RECORDS PROVIDED: Begin
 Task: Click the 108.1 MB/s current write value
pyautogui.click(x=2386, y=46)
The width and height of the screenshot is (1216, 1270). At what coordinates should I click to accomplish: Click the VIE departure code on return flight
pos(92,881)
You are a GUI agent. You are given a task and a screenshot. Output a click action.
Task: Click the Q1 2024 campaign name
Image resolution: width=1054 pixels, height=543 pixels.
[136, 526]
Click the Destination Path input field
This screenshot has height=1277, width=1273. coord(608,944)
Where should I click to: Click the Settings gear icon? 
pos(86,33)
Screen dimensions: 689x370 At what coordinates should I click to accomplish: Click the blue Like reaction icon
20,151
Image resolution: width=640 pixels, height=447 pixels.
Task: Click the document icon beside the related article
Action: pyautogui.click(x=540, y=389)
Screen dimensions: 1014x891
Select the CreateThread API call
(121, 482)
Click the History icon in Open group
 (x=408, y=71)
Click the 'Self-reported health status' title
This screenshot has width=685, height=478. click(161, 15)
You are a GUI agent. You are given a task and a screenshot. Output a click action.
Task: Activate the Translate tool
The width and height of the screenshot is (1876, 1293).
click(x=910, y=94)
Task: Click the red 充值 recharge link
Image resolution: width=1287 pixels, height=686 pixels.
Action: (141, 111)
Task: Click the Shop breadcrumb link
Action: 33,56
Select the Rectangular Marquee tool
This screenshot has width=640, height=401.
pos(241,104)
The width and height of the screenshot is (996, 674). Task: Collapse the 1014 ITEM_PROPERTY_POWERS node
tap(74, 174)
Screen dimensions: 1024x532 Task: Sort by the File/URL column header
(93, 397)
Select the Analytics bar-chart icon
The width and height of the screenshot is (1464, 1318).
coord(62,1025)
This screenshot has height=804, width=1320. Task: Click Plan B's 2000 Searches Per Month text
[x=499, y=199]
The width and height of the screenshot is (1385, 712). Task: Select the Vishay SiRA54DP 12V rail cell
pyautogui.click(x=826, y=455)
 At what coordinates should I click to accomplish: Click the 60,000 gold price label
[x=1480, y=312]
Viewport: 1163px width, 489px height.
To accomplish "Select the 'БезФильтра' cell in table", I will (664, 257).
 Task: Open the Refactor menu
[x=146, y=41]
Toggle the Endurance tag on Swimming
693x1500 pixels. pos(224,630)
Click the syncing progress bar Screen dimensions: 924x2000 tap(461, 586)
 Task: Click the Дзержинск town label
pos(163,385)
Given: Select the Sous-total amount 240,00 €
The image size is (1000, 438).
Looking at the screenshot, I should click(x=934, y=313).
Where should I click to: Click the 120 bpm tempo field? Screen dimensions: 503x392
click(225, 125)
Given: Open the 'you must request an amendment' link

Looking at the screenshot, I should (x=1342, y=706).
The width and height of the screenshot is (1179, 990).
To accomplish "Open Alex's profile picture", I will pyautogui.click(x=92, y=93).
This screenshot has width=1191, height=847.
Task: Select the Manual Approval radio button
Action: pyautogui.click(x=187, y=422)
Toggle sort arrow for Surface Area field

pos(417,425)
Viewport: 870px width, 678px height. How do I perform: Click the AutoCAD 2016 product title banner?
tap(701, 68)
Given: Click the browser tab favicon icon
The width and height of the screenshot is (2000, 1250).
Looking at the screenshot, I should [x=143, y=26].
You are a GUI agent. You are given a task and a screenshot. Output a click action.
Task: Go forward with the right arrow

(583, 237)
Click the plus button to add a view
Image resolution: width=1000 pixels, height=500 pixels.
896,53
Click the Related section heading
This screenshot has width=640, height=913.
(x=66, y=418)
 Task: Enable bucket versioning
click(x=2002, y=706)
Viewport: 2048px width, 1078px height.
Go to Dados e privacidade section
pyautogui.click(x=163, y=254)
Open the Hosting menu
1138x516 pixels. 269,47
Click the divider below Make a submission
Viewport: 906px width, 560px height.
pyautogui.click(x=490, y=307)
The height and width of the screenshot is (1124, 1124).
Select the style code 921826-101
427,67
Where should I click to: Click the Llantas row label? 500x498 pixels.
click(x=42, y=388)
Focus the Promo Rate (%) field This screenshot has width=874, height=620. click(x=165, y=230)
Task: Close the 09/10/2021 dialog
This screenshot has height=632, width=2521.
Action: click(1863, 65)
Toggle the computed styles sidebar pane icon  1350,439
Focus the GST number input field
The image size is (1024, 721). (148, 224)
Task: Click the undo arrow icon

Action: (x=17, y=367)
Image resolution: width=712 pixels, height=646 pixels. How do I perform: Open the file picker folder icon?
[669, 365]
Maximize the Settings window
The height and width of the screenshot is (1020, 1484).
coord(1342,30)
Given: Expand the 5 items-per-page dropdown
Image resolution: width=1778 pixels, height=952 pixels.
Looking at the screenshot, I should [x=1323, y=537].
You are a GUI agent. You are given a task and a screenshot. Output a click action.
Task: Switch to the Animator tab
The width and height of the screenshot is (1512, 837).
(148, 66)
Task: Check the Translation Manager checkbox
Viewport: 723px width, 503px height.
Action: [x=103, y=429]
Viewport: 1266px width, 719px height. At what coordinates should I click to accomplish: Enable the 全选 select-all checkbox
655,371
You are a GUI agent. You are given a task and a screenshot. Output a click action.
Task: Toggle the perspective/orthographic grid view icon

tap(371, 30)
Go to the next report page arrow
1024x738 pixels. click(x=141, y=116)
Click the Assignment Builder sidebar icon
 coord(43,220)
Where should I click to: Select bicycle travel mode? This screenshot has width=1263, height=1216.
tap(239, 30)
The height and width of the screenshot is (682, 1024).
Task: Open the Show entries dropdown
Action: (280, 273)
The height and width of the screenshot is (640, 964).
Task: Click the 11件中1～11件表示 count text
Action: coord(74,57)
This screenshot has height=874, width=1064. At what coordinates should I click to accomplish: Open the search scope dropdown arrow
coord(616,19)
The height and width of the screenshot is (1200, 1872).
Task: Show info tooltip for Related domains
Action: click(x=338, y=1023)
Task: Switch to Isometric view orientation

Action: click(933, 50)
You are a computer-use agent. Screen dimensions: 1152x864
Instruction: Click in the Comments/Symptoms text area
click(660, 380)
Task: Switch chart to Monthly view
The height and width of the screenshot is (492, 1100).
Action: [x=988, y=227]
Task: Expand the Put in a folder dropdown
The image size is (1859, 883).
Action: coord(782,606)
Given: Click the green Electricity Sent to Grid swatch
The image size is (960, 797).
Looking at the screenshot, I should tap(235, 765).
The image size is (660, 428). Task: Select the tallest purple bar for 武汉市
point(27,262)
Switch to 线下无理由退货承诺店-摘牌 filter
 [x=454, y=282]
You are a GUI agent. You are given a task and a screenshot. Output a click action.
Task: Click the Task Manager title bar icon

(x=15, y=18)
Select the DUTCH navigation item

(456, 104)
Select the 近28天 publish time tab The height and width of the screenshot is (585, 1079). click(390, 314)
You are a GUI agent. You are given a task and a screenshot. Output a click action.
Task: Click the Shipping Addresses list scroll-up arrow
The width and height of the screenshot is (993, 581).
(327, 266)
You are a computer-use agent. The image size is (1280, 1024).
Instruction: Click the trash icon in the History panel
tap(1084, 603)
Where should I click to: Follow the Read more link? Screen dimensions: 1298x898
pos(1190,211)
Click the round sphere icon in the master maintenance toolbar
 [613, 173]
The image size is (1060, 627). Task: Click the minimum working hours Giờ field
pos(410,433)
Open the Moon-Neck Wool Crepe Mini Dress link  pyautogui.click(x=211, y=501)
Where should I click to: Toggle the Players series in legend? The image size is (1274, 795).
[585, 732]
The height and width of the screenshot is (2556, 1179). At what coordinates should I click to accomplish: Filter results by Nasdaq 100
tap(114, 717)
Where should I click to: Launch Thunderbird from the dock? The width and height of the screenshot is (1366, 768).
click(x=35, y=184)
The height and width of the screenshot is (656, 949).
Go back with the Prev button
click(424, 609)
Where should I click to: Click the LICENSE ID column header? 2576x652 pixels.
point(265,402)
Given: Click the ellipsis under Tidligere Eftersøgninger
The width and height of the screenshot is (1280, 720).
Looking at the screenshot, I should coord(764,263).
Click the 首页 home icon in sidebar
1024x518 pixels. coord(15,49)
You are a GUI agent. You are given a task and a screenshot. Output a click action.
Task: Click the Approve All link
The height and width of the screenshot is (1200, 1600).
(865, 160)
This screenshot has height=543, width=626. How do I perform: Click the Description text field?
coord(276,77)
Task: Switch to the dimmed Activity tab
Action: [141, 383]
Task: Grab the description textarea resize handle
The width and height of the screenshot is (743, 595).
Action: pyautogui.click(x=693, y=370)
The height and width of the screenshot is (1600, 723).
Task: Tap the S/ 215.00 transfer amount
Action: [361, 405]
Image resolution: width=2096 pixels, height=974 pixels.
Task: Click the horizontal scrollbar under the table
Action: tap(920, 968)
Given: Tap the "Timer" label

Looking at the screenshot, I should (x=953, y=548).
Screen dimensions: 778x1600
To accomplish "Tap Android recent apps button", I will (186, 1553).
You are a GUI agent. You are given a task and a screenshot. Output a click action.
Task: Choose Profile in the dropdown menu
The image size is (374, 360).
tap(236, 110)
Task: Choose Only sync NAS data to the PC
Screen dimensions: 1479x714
RECORDS PROVIDED: End
PROMPT - Output only an exact transcription of the lines above from the one with "Where should I click to: Click the 120" up to and including the one with "Given: Expand the 5 items-per-page dropdown".

REPLY TO THE TASK -
Where should I click to: Click the 120 bpm tempo field? Screen dimensions: 503x392
click(225, 125)
Given: Open the 'you must request an amendment' link

Looking at the screenshot, I should (x=1342, y=706).
The width and height of the screenshot is (1179, 990).
To accomplish "Open Alex's profile picture", I will pyautogui.click(x=92, y=93).
This screenshot has width=1191, height=847.
Task: Select the Manual Approval radio button
Action: pyautogui.click(x=187, y=422)
Toggle sort arrow for Surface Area field

pos(417,425)
Viewport: 870px width, 678px height. How do I perform: Click the AutoCAD 2016 product title banner?
tap(701, 68)
Given: Click the browser tab favicon icon
The width and height of the screenshot is (2000, 1250).
Looking at the screenshot, I should [x=143, y=26].
You are a GUI agent. You are given a task and a screenshot. Output a click action.
Task: Go forward with the right arrow

(583, 237)
Click the plus button to add a view
Image resolution: width=1000 pixels, height=500 pixels.
896,53
Click the Related section heading
This screenshot has width=640, height=913.
(x=66, y=418)
 Task: Enable bucket versioning
click(x=2002, y=706)
Viewport: 2048px width, 1078px height.
Go to Dados e privacidade section
pyautogui.click(x=163, y=254)
Open the Hosting menu
1138x516 pixels. 269,47
Click the divider below Make a submission
Viewport: 906px width, 560px height.
pyautogui.click(x=490, y=307)
The height and width of the screenshot is (1124, 1124).
Select the style code 921826-101
427,67
Where should I click to: Click the Llantas row label? 500x498 pixels.
click(x=42, y=388)
Focus the Promo Rate (%) field This screenshot has width=874, height=620. click(x=165, y=230)
Task: Close the 09/10/2021 dialog
This screenshot has height=632, width=2521.
Action: click(1863, 65)
Toggle the computed styles sidebar pane icon  1350,439
Focus the GST number input field
The image size is (1024, 721). (148, 224)
Task: Click the undo arrow icon

Action: (x=17, y=367)
Image resolution: width=712 pixels, height=646 pixels. How do I perform: Open the file picker folder icon?
[669, 365]
Maximize the Settings window
The height and width of the screenshot is (1020, 1484).
coord(1342,30)
Given: Expand the 5 items-per-page dropdown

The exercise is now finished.